DarioHealth by the numbers

Ahead of the U.S. product launch, DarioHealth has been establishing a strong track record of revenue growth since the first quarter of 2015. Since that time, DarioHealth has increased revenue by over 986% with each succeeding quarter being sequentially higher in terms of revenue. In 2016, DarioHealth increased revenue by over 28% after the first quarter, and the forecast is strong going into the fourth-quarter period, which may further bolster the sequential growth record.

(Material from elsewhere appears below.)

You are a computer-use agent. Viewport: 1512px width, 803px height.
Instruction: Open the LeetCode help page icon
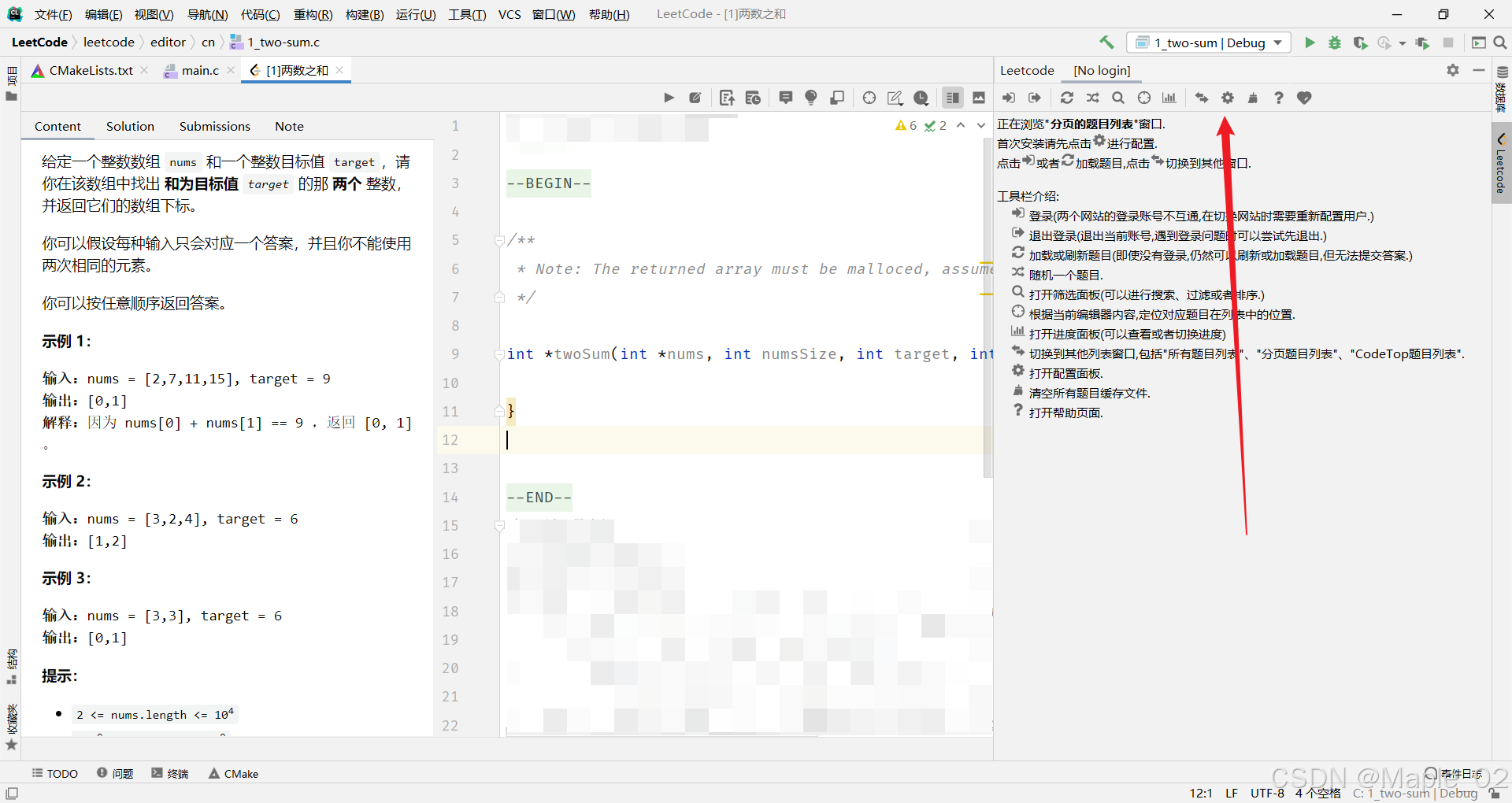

DarioHealth is well funded, and the capital structure is fundamentally sound. For the period ending on Sept. 30, 2016, DarioHealth had roughly $3 million in cash and over $6.6 million in total assets and has since raised an additional $5.1 million. Liability to warrants is low at only $295,000, and the company has no short- or long-term debt. Shareholder equity increased significantly to $4.3 million on Sept. 30, 2016, up from ($1.5 million) at year-end 2015.

Management is strong, led by Chairman and CEO Erez Raphael, who brings almost two decades of industry experience, having served as head of Business Operations for Nokia Siemens. Raphael is surrounded by equally capable and experienced management professionals, bringing a combined 60 years of business experience related to market development and product integration strategies.

Chief Financial Officer (CFO) Zvi Ben-David has over 25 years of experience in corporate and international financial management and previously served as CFO of multiple public and private companies, including Given Imaging, which was acquired by Covidien (FRA:6COP) for $860 million in 2014.

Covidien holds a market cap of approximately $25 million based on its most recent closing price of $3.25 a share. The capital structure is attractive for new investors with DarioHealth having only 7.5 million shares outstanding and no dilutive financing covenants weighing in the background. DarioHealth has approximately $8 million in cash and no debt. It recently secured an investment from OurCrowd Qure, an Israeli digital health specialized fund, of $2.5 million in exchange for a 12% equity stake in the company.

Revenue ramp through third-quarter 2016

DarioHealth DRIO Revenue

Finding its niche

DarioHealth has found a niche, allowing it to expediently take advantage of a market that is subject to rapid and intense technological change. DarioHealth has remained a leader in the movement to offer services to a new generation of patients while at the same time maintaining the right product and service mix to not alienate those that may be less tech savvy and reluctant to electronically generated results.

Banking on a diversified strategy to increase revenue streams from multiple channels, DarioHealth is building the foundation to benefit in both near and long-term growth of the diabetes treatment market. Bolstered by a strong balance sheet and an honest and clean capital structure, DarioHealth is a company that investors may find appealing on several levels.

Certainly, when looking at recent acquisitions that provided strong multiples for acquisition purposes, DarioHealth may benefit from the precedent being set in the market. Although shareholders should hope that management continues to build out the platforms well before considering either a partnership or acquisition, shareholders may be comforted by the fact that DarioHealth , even during its relative infancy in the U.S., does offer significant value to companies that do not have the focus or managerial ability to quickly change strategy or corporate direction.

For investors that are mining for disruptive emerging growth, DarioHealth may become a discovered gem. But for now, investors may have a short window to vet the company and decide if the future for DarioHealth aligns with their investment style. DarioHealth offers a sensible investment in a company that addresses a significant and targeted market, has a well-balanced strategic plan and has the funds and professional relationships in place to advance the company to the next level, a level that could very well increase both shareholder and company valuation significantly.

(This article was originally featured on CNA Finance.)

Disclosure: The author has no positions nor plans to hold any positions in any stock mentioned herein for a minimum of 72 hours.